* [Problem description]: When you copy the material below, keep every line exact and drop the pictures.

* [Provided data]:
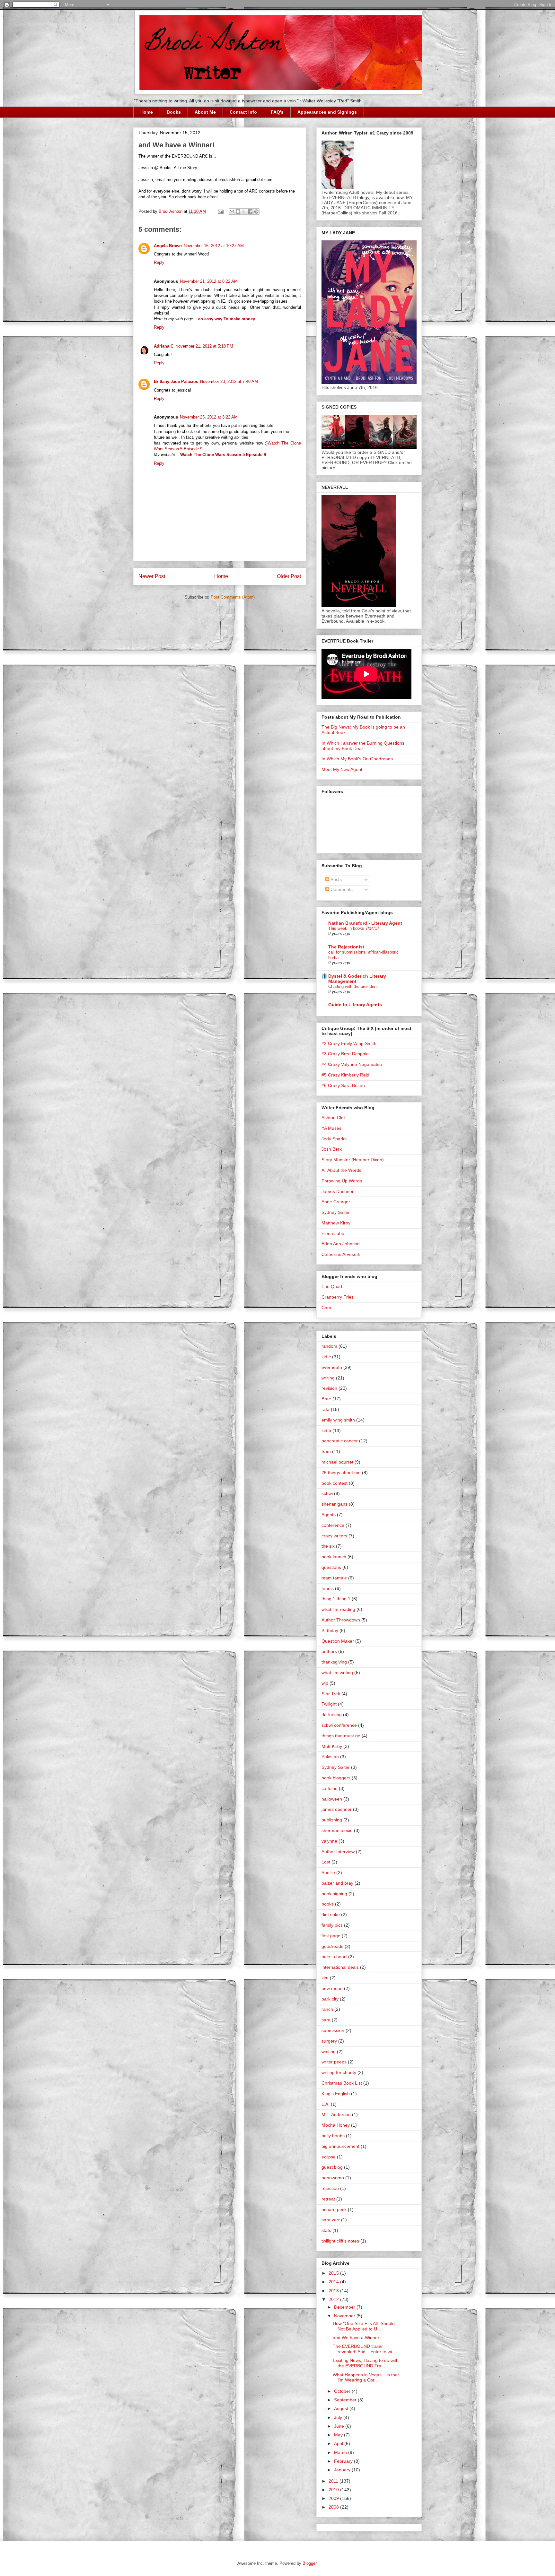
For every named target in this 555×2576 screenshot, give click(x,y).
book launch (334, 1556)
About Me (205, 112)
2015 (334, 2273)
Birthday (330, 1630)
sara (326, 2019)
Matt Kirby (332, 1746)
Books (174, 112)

* [Exercise answer]:
For every named target in this 555×2576 screenshot, give click(x,y).
book launch (334, 1556)
About Me (205, 112)
2015 (334, 2273)
Birthday (330, 1630)
sara (326, 2019)
Matt Kirby (332, 1746)
Books (174, 112)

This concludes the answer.